La nature de la « faute » qui souille les lèvres » (et dont la sensorialité toute entière est affectée) se comprend grâce à la rencontre avec l’ange dans le temple, où Zacharie perd la voix pour avoir douté de la promesse de fécondité.

La nature de la solution est le baptême évoqué en Mi : « la vision de tes gestes », soit le rituel de l’immersion.

Les éléments symboliques essentiels (qui ont « l’onde » en commun) sont donc ici l’eau et la voix (la perte de celle-ci associant les notions de Foi à celle de Fécondité).

2)- LA SOLMISATION ET LA POLYPHONIE. (Xe siècle)

La seconde étape est d’ordre pédagogique, en réponse à la complexité apportée par la polyphonie naissante : éviter les dissonances pour les apprentis chantres. Auparavant, la stricte monodie (tous les choristes chantent la même mélodie d’une même voix) se suffisait de la mémoire, mais l’adjonction de voix superposées complique la donne, obligeant l’écoute à s’ouvrir « en largeur » pour entendre la simultanéité des informations différentes. Si le chant modal monodique se déploie selon deux dimensions (durée et hauteur) avec cette « simultanéité complexe » la polyphonie introduit donc une troisième dimension (perpendiculaire aux deux autres) que l’on nommera plus tard « Harmonie ».

S’ouvre alors une longue période de maturation de l’écoute collective, capable d’entendre progressivement de plus en plus vaste dans cette dimension nouvelle. Dans la complexité grandissante, l’écoute commence à repérer un ordre potentiel organisant cette simultanéité, qui deviendra explicite plus tard avec la notion d' »accords ».

La réponse technique à l’arrivée de la polyphonie fut la création de la Portée (à quatre lignes) par Guido d’Arrezo, et sa mise au point de la Solmisation, mnémotechnique de l’échelle sonore dont il nomma chaque degré par la première syllabe de chaque phrase de la prière de Paul Diacre. Celle-ci étant connue de tous les moines, son ordre ascendant servit de point de repère pour mémoriser la place respective des tons et demi-tons, accélérant considérablement le temps d’apprentissage des élèves chanteurs. L’invention attira l’attention du pape Jean XXI, qui l’officialisa.

Précisons qu’il n’est toujours pas ici question de gamme (qui n’est encore une simple échelle dont les degrés sont désignés par des lettres de l’alphabet, comme aujourd’hui dans les pays anglo-saxons) : la note Si n’en fait toujours pas partie.

Grâce au nouveau procédé mnémotechnique, le développement de la polyphonie prend alors des dimensions vertigineuses qui ira jusqu’à combiner plus de quarante voix distinctes (Tallis, Ockeghem, Gabrielli), obligeant l’introduction de dissonances passagères qui complexifient le jeu de tension-détente en rajoutant des « épices » nouveaux au plaisir de l’écoute. Jusqu’alors, la musique obéit toujours aux règles de la Modalité, tout en les déployant au-delà de leurs limites, laissant pressentir une dimension nouvelle par le jeu des dissonances, de plus en plus audacieux (Gesualdo).

========================================

→ **Consigne**
Poursuivez l'extrait sur la solmisation et la polyphonie en enchaînant directement après sa dernière phrase.

========================================

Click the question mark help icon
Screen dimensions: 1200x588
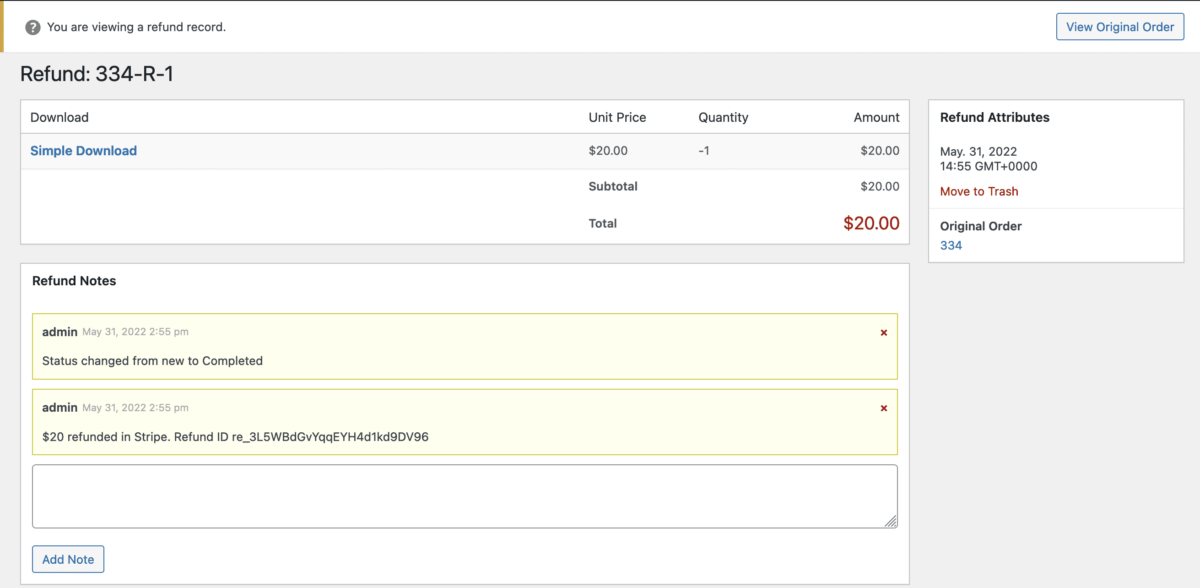[x=33, y=27]
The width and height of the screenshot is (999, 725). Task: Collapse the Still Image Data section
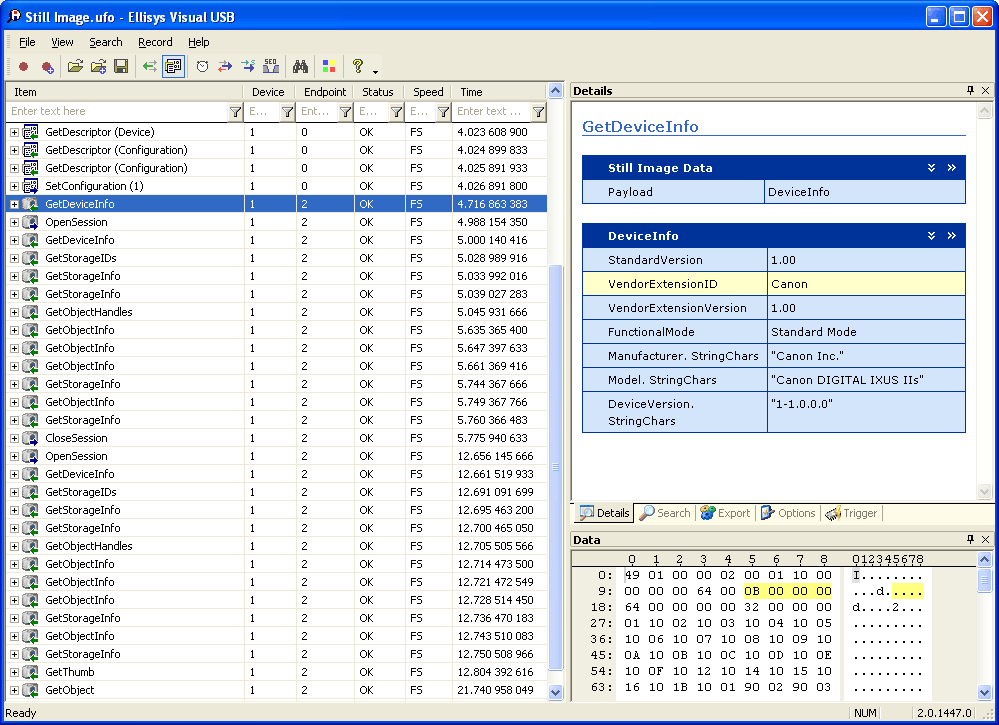pos(931,168)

========================================

→ **Résultat final**
– Symbolique :

Si cette étape est encore transitionnelle dans le processus du baptême de l’échelle comme « gamme », elle opère ce premier nouage entre l’expérience spirituelle, sensible, subjective, de la prière, et sa transposition technique sous forme de codage, où le sens poétique de chaque phrase disparaît devant l’usage purement technicien de sa première syllabe. Mais sur le plan symbolique, ce nouage ouvre aussi à la TRANSFUSION DES VERTUS BAPTISMALES DE L’EAU À LA MUSIQUE TOUTE ENTIÈRE, passage de l’immersion dans l’onde liquide à l’immersion dans l’onde aérienne, « transmission de pouvoir » qui ne sera accomplie qu’avec le baptême du septième degré, favorisant le retournement tonal.

Sur le plan symbolique cette « transmission de pouvoir » entre un rituel initiatique chrétien et l’art des sons place ce dernier dans une dimension opérative singulière, où la notion d’initiation peut prendre un nouveau sens, non religieux, quant au fonctionnement du psychisme humain.

3)- LA GAMME ET « LA TEMPÊTE TRITONIENNE ».

La quatrième étape (XVIIe) est l’achèvement du processus avec le baptême de la septième note (Si) qui fait passer la simple échelle au rang de gamme au sens moderne (tonal). C’est aussi la conséquence logique des étapes précédentes : l’invention de la Tonalité qui, prenant appui sur une dissonance jusqu’alors interdite (Quarte augmentée = Triton), ouvre l’art musical en donnant à cette dimension nouvelle (la 3e dimension) de nouvelles règles : les lois de l’Harmonie (et donc la « grande musique », Bach, Mozart, Beethoven) Cela bouleversera les fondements, tant techniques que symboliques de l’univers modal.

Rabelais semble en avoir eu une intuition claire dès le milieu du XVIe siècle, associant la foisonnante symbolique médiévale à la mutation historique dont il est le témoin.

« Hors toute la gamme »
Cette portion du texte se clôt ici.